Como resultado da introdução da plurianuidade das colocações, da consecutiva barragem à entrada de professores na carreira docente, e do aumento das aposentações dos professores de carreira, a proporção de professores contratados no universo docente tem vindo a aumentar de modo muito acentuado nos últimos seis anos.

Assim continuaria, não fosse a purga que será feita em Setembro próximo.

Desta forma o MEC não só diminuirá os encargos com o pessoal docente, como minimiza a expressão dos professores contratados, e com isso, provavelmente, poderemos estar perante um grupo de profissionais que poderão fazer toda uma actividade profissional de forma precária. Não raros são os colegas com 10/15/20 ou mais anos de contratação. Alguns já vão a meio da caminhada e acabarão de a fazer no mesmo piso de terra em que a iniciaram!

Dada como certa a significativa diminuição de professores contratados, a sua força reivindicativa e o interesse que poderiam despertar, como potencial clientes, junto dos sindicatos, serão manifestamente menores.

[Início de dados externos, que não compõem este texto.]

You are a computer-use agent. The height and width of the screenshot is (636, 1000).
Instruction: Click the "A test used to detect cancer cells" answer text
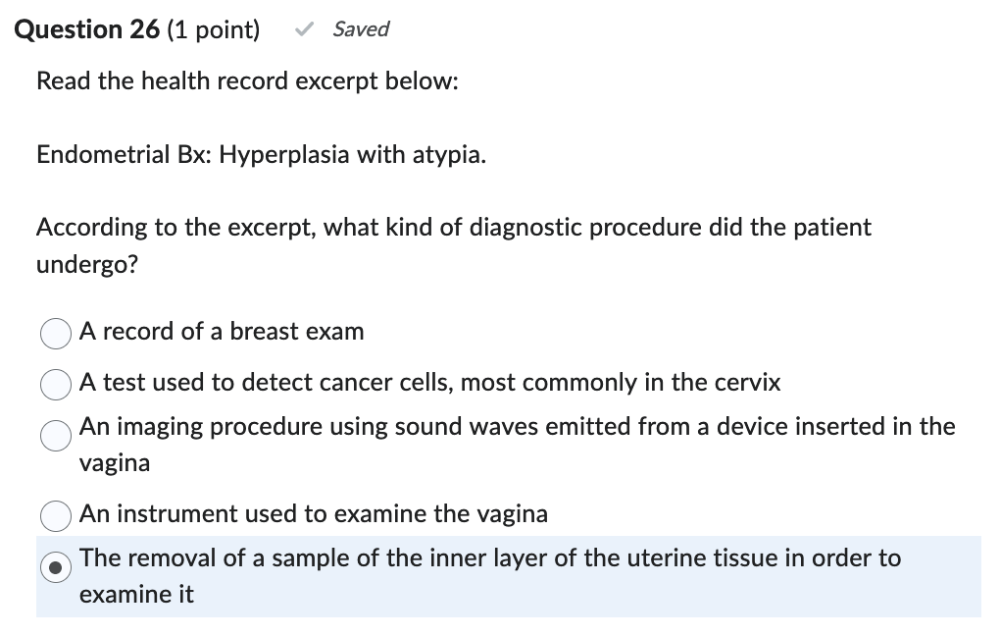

Sem querer referir a qualidade do desempenho, não deixa de ser interessante verificar que, na classe docente, há um conjunto de professores precários – os contratados, a auferir x, que perante o receio da situação se sentem pressionados a fazer mais e melhor. Contudo a seu lado estão iguais profissionais, às vezes com menos anos de serviço, numa situação mais estável, a auferir x+y, senão mesmo 2x, que perante o conforto da situação se sentem tranquilos a fazer q.b.

Não deveria a remuneração auferida ser proporcional à responsabilidade/qualidade do trabalho realizado?

Não deveria ter mais responsabilidades quem mais aufere?

Com os defuntos Professores Titulares o então ME tentou atenuar a discrepância do trabalho entre os que estavam nos últimos escalões da carreira e que até lá, na generalidade, menos faziam, responsabilizando-os de funções como as de coordenação e de avaliação dos seus pares (em má hora).

Não concebo uma carreira em que se premeiam anos de trabalho, sem aferir a qualidade dos mesmos, atribuindo um maior vencimento e diminuindo a componente lectiva, incitando o comodismo instalado.  

            Não estarão os papéis trocados?